The Shadowman lives between two worlds,

The real world and the world of the deep-cover spy.

Earlier

McGarvey, his Walther PPK in hand, groped his way silently in the absolute darkness of the tunnel beneath the Castelo de Oro northeast of Lisbon. He hesitated at the doorway, his left hand brushing the wet stone wall as he listened for a sound, any sound ahead. He could hear water dripping somewhere, and in the background, he heard an extremely faint hissing noise.

“Maria?” he called softly.

Kurshin laughed, but it was almost impossible to tell how far away he was or even his direction. Sounds were distorted in the narrow tunnel.

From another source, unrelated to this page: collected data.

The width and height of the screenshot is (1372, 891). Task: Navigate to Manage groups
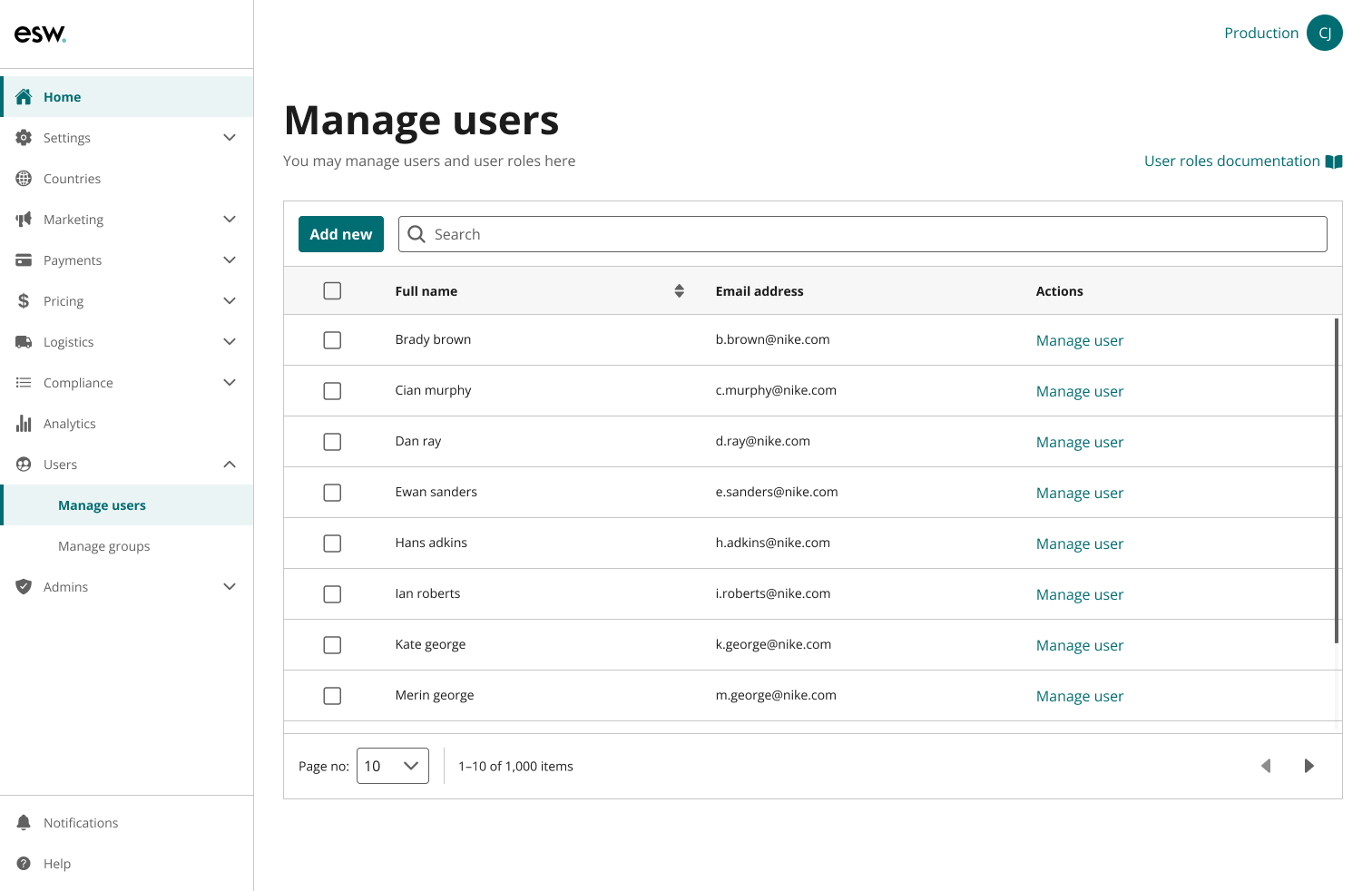(104, 546)
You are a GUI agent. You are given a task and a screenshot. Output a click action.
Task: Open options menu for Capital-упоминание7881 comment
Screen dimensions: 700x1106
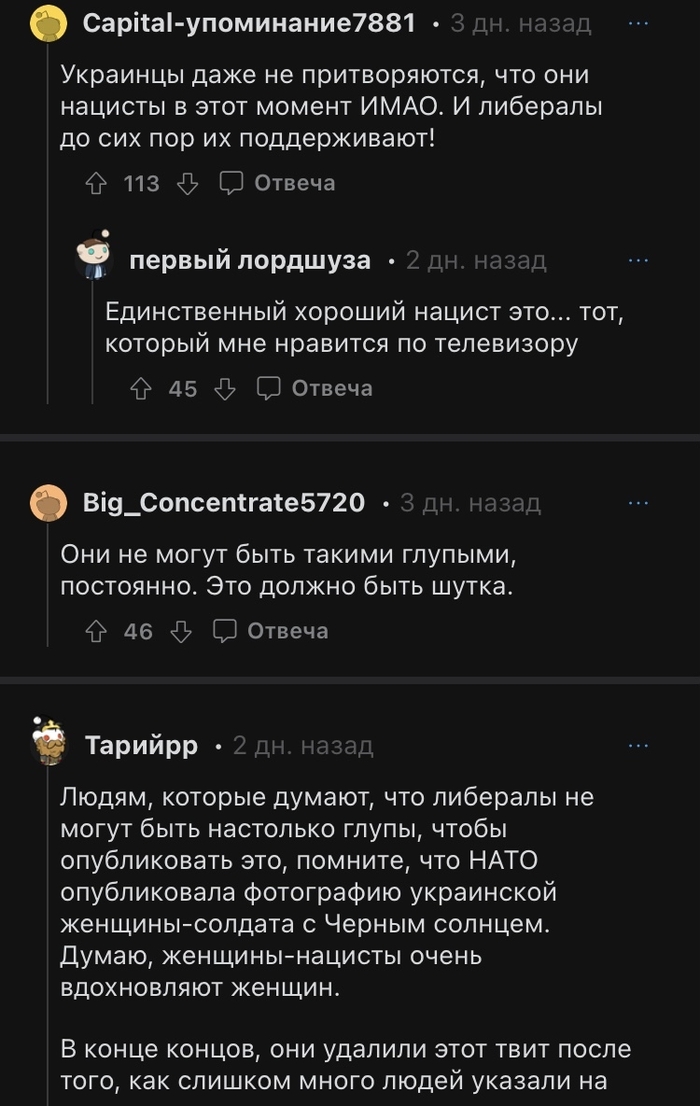(638, 23)
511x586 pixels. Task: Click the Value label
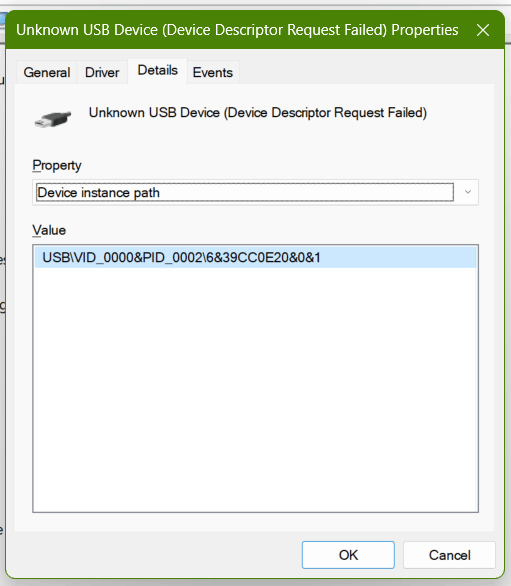(49, 230)
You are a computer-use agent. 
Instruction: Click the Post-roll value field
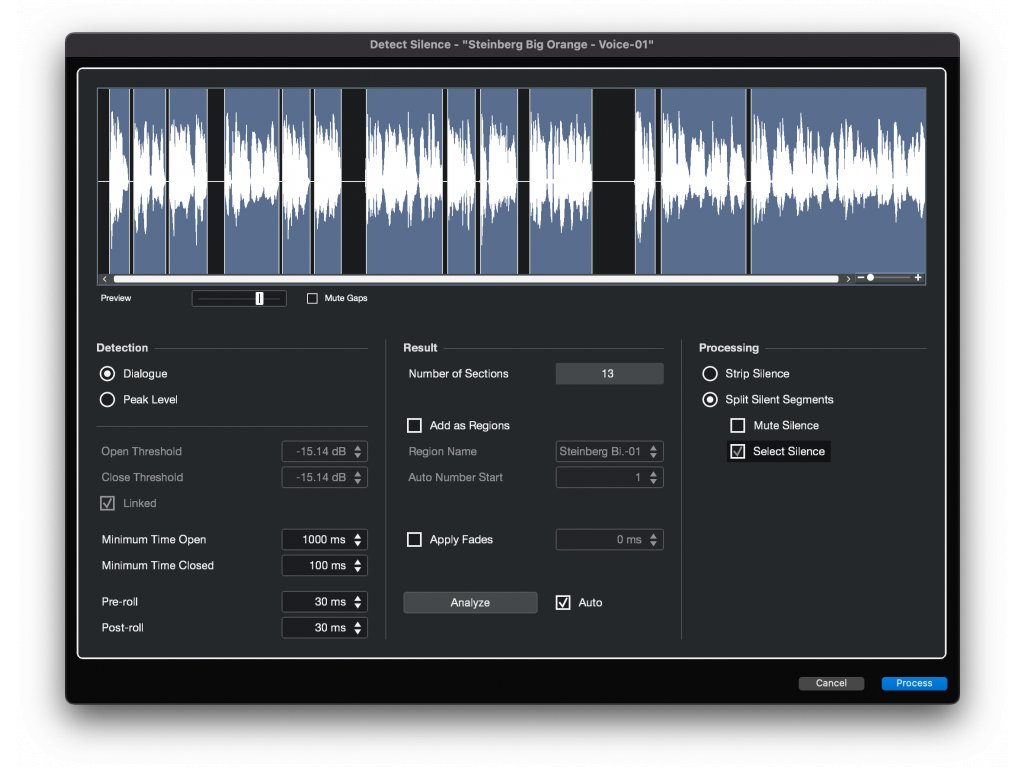317,628

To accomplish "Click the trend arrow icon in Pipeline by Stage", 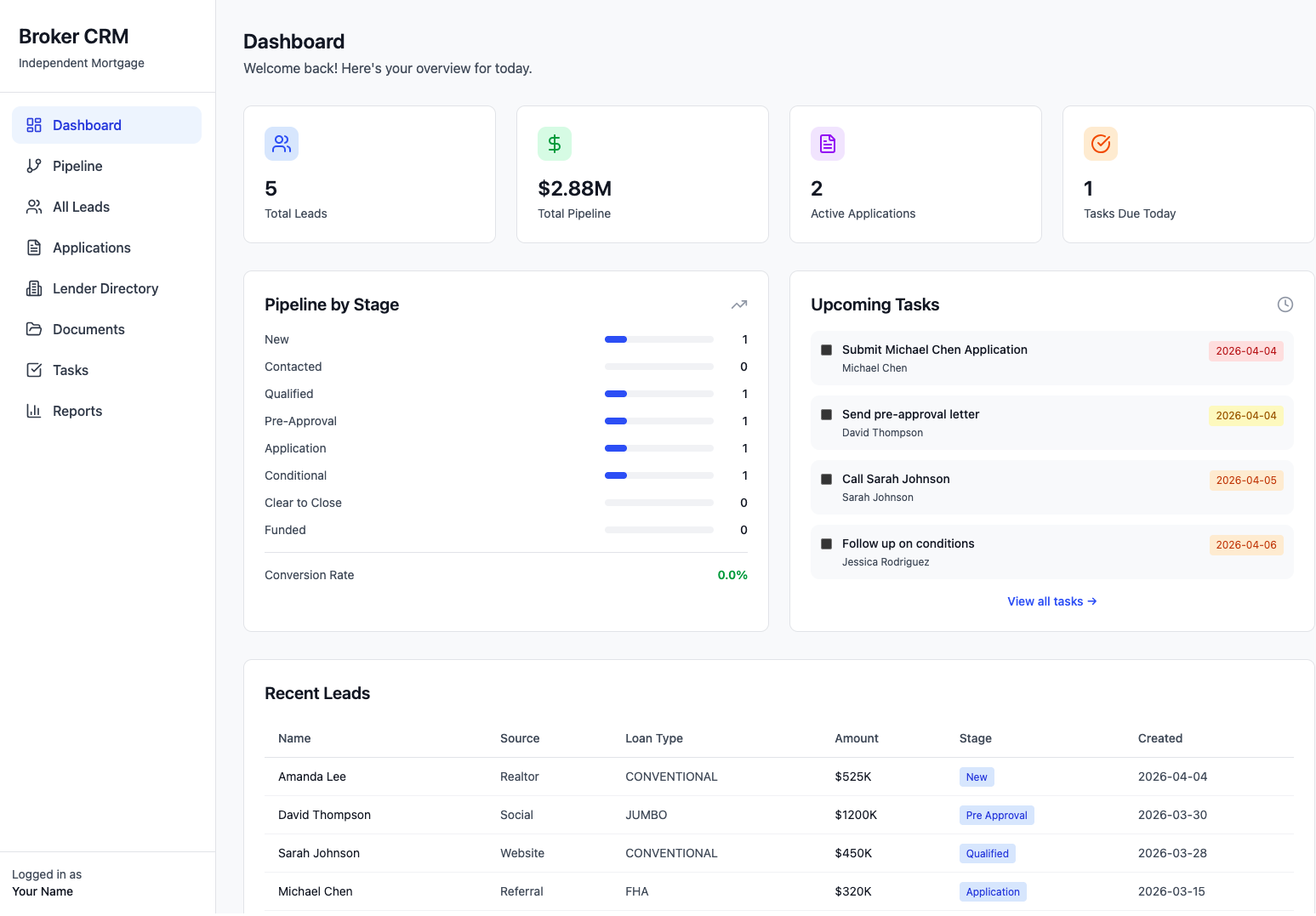I will point(738,304).
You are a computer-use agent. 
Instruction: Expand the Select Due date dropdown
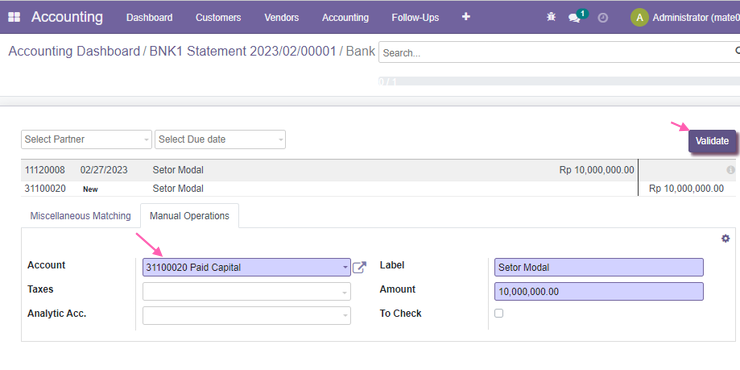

Mac had to fight down the urge to get out immediately. He was caught deep underground in a crypt. The realm of the dead, not the living.

“Is she with you?” he called.

“She's here, McGarvey,” Kurshin said. His voice sounded odd, somehow disjointed.

“Let her go, Arkasha. This is between you and me now.”

“She'll die here with you,” Kurshin said, and he laughed again. It sounded as if he were unhinged.

“What's the point? Baranov is dead; Didenko has been arrested. There's nowhere for you to go.”

“Exactly.”

“No one is looking for you” McGarvey said. He moved into a position around the steel gate from where he could extend his gun into the tunnel.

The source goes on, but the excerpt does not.